Yurtdışında Boşanma Kararı Tanıma

Yurtdışında Boşanma Kararı Tanıma

Yurtdışında alınmış boşanma kararlarının Türkiye'deki geçerliliği, hem yasal süreçler hem de başvuru şartları açısından karmaşık olabilmektedir. Bu makale, yurtdışında verilen boşanma kararlarının Türkiye'de nasıl tanınacağını ve tescil edileceğini adım adım açıklamaktadır. Ayrıca, Nüfus Hizmetleri Kanunu'nun 27/A maddesi ile ilgili hususlara da değinilmektedir.

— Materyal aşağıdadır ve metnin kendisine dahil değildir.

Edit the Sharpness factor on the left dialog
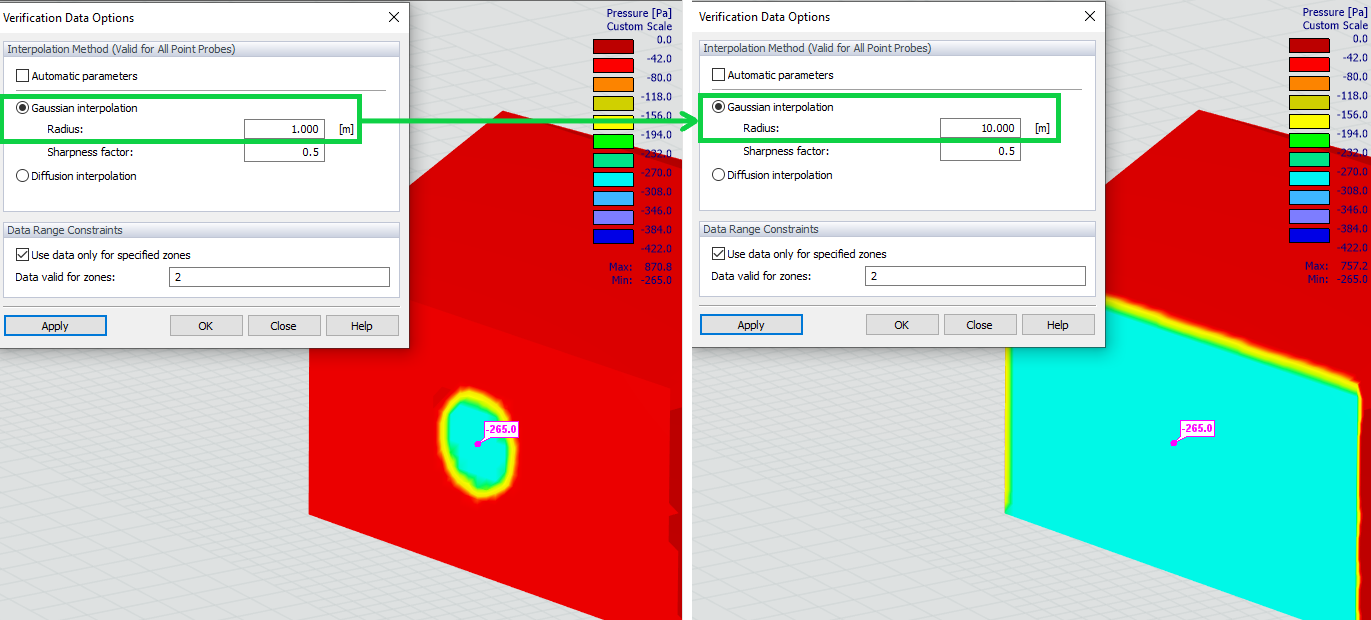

Yurtdışı Boşanma Kararlarının Türkiye'deki Geçerliliği

Genel Bakış

Yurtdışında alınan boşanma kararlarının Türkiye'de geçerlilik kazanması, uluslararası özel hukuk kapsamında değerlendirilmektedir. Bu kararların Türkiye'de tanınması ve uygulanması için temel olarak iki yol bulunmaktadır: tanıma-tenfiz davası yolu ve idari başvuru yolu. Her iki süreç de kendi içinde belirli kurallara ve prosedürlere tabidir.

Tanıma ve Tenfiz Süreci

5718 sayılı Milletlerarası Özel Hukuk ve Usul Hukuku Hakkında Kanun (MÖHUK), yabancı mahkeme kararlarının Türkiye'de tanınması ve tenfizi için temel yasal çerçeveyi oluşturur. Bu kanun kapsamında, yabancı mahkemelerden alınan boşanma kararlarının Türkiye'de geçerli olabilmesi için bazı temel şartların sağlanması gerekmektedir:

  • Kararın verildiği ülkenin yetkili mahkemesi tarafından verilmiş olması
  • Kararın kesinleşmiş olması
  • Türk kamu düzenine açıkça aykırı olmaması
  • Tarafların savunma haklarının kısıtlanmamış olması
  • Karşılıklılık ilkesinin sağlanması

Nüfus Hizmetleri Kanunu 27/A Maddesi

08.02.2018 tarihinde Resmi Gazete'de yayımlanan Nüfus Hizmetleri Kanunu'nun 27/A maddesi, yurtdışında alınan boşanma kararlarının Türkiye'de tanınması sürecinde önemli bir kolaylık sağlamıştır. Bu düzenleme ile birlikte, belirli şartlar altında yabancı mahkemelerden alınan boşanma, evlilik iptali/butlanı veya varlığın tespiti kararlarının tanıma davası açılmadan doğrudan nüfus kütüğüne tescil edilebilmesi mümkün hale gelmiştir.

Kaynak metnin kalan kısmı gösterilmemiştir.